The Pleasure Beach Great Yarmouth is an amusement park in the seaside resort of Great Yarmouth, Norfolk, on England’s east coast. It opened in 1909. The largest and most popular ride at the park is the wooden Roller Coaster which opened in 1932. There are also 25 other large rides at the park, as well as children's entertainment, amusement arcades, catering facilities, a sweet shop and ice cream parlours.

==History==
In 1909 Charles B. Cochran applied to the local council to lease an area of sand dunes on the beach to develop an amusement park. His application was successful and sand dunes south of Nelson's Gardens were let to Cochran on which he constructed an L. A. Thompson scenic railway to the designs of William Napier. The Scenic Railway opened on 24 July 1909 along with the Katzenjammer Castle, which was a funhouse-style attraction. The following year, the Scenic Railway was clad in plaster sculpted to resemble mountainous terrain and decorated with lights, as was common for such rides at the time. A new ride, The River Caves, also opened. The park operated at a modest level until the outbreak of World War I, after which lease of the site passed to John Henry Iles.

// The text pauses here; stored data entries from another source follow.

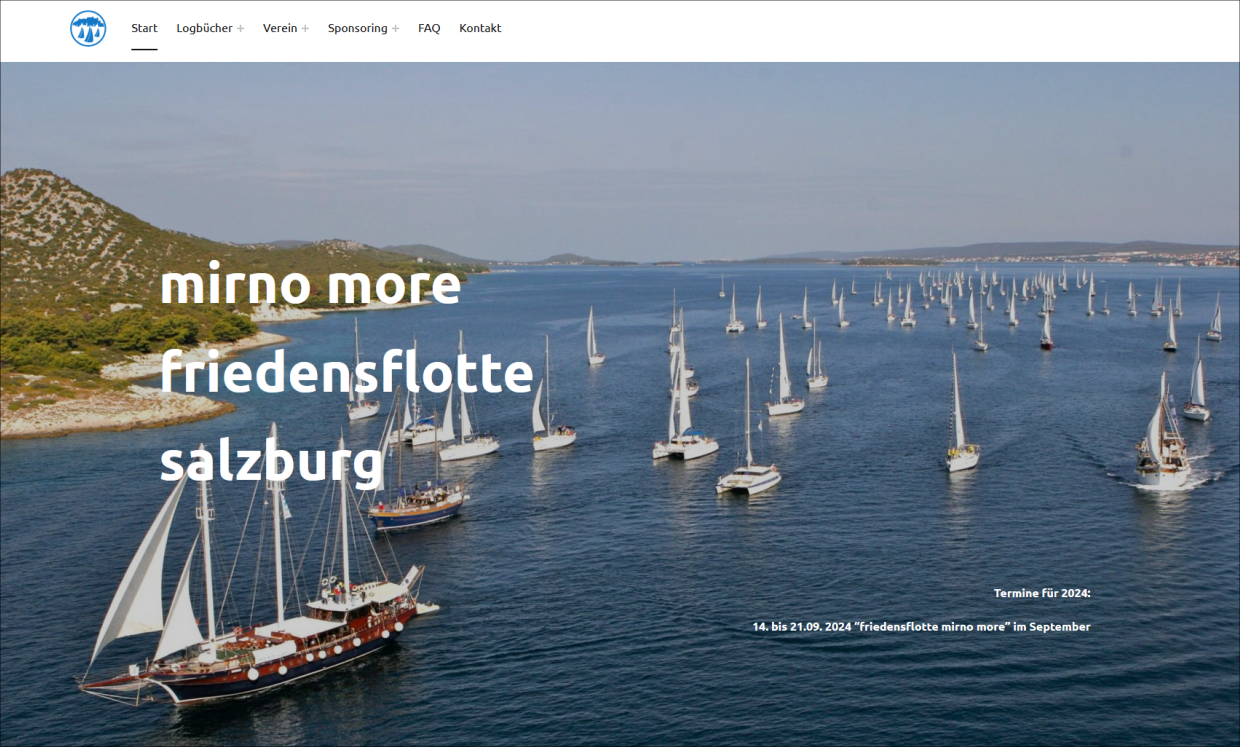The height and width of the screenshot is (747, 1240).
Task: Click the "mirno more" heading line
Action: point(310,285)
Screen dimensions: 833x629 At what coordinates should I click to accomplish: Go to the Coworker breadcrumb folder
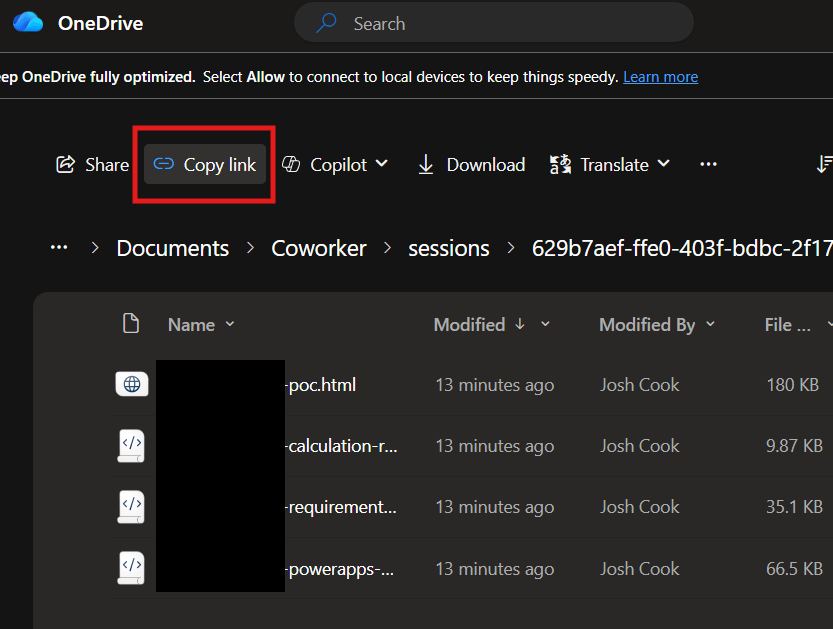319,248
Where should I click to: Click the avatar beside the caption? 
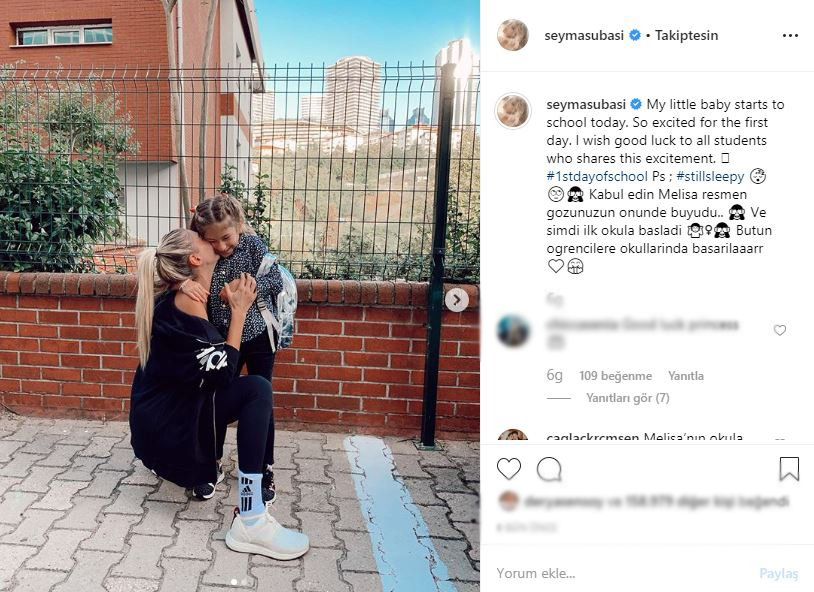click(x=513, y=111)
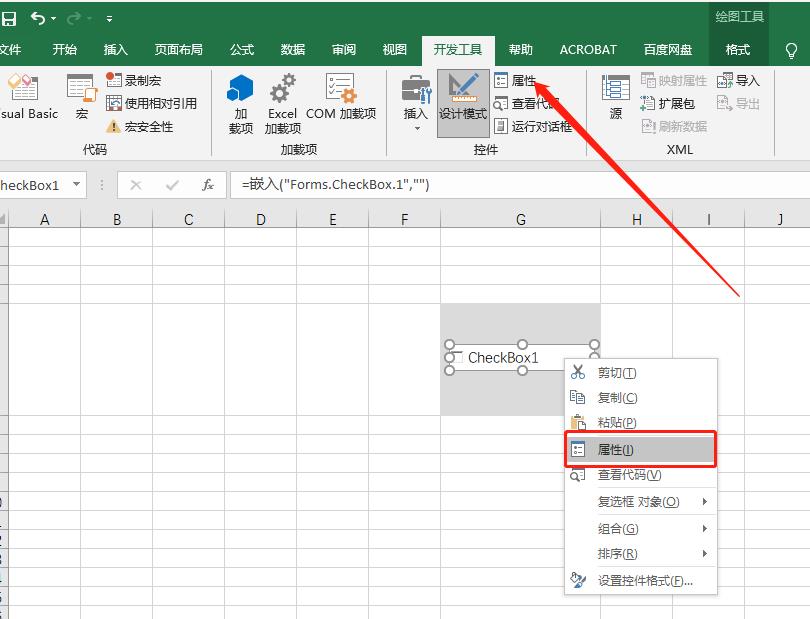This screenshot has width=810, height=619.
Task: Expand the 复选框 对象 submenu
Action: (636, 502)
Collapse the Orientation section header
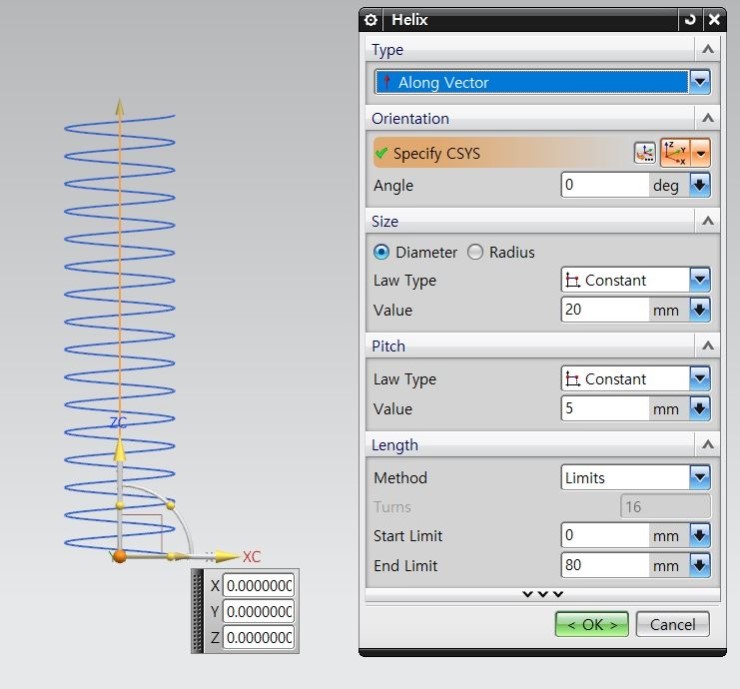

Iles had secured the rights to construct L. A. Thompson's scenic railway rides in Britain, and the Scenic Railway at Pleasure Beach at the time was one of Iles's rides. It was extensively damaged by fire in April 1919 and a large section of the track and support structure was destroyed. The ride was quickly rebuilt, however, and opened later that same year. Under Iles's management, the site expanded throughout the 1920s to encompass much of the area still used today. A variety of rides were installed, including Jack and Jill, Noah's Ark and Over The Falls. In 1925, a huge water chute was installed, which operated until 1928. Iles's lease of the site expired at the end of 1928 and the Council favoured an application for lease from showman Pat Collins. Iles removed his Scenic Railway and his involvement in the site came to an end.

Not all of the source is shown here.